Exercise instructions —
Find the line that contains "Screen dimensions: 243x234" in the records below, then repeat exactly that line and each one after it, leaving pictures out.
[Opening Input data section]
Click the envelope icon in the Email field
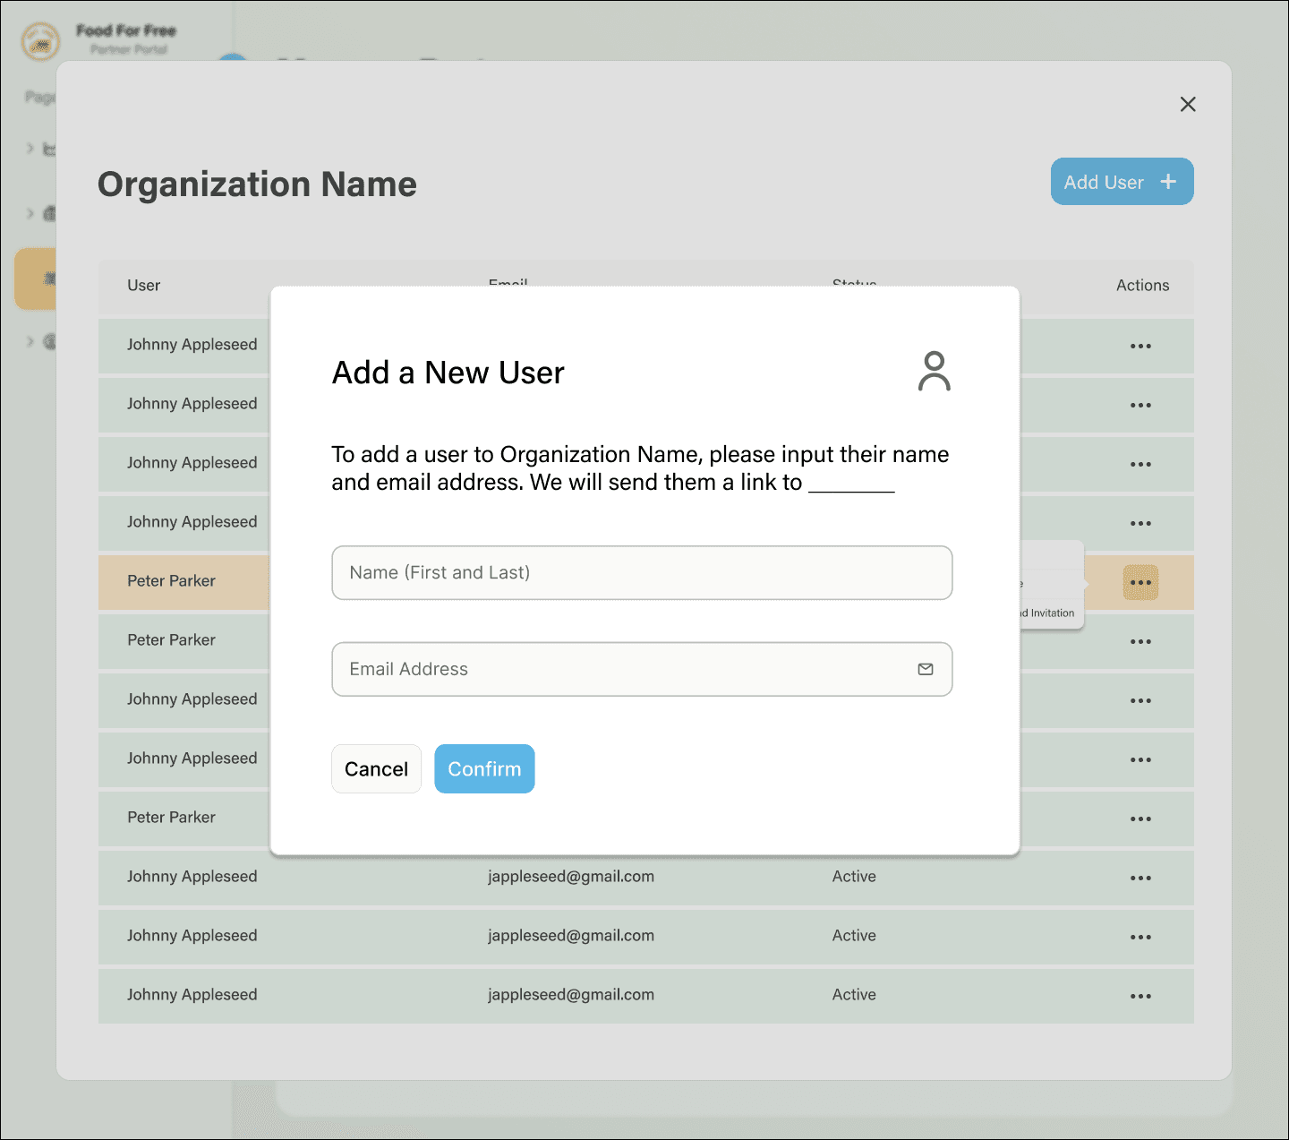This screenshot has height=1140, width=1289. [x=926, y=669]
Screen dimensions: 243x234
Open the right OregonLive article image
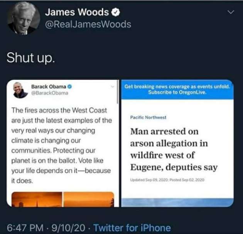click(177, 143)
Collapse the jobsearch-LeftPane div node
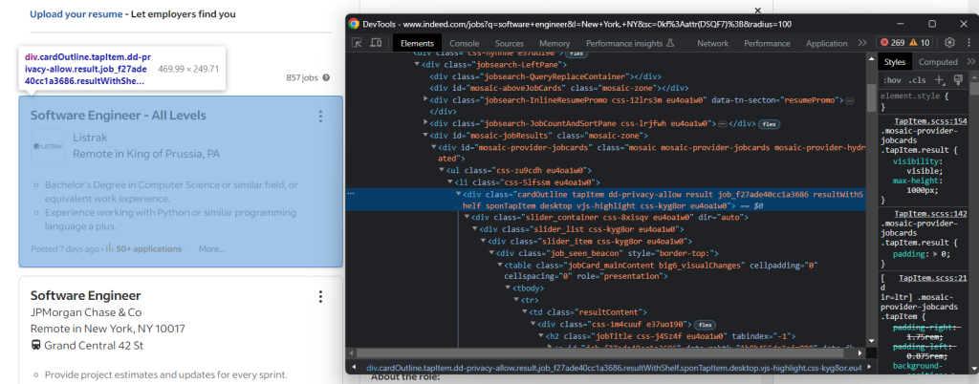979x384 pixels. click(x=418, y=62)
[Closing Input data section]
Task response —
Screen dimensions: 243x234
Open the right OregonLive article image
click(177, 143)
Collapse the jobsearch-LeftPane div node
979x384 pixels. click(x=418, y=62)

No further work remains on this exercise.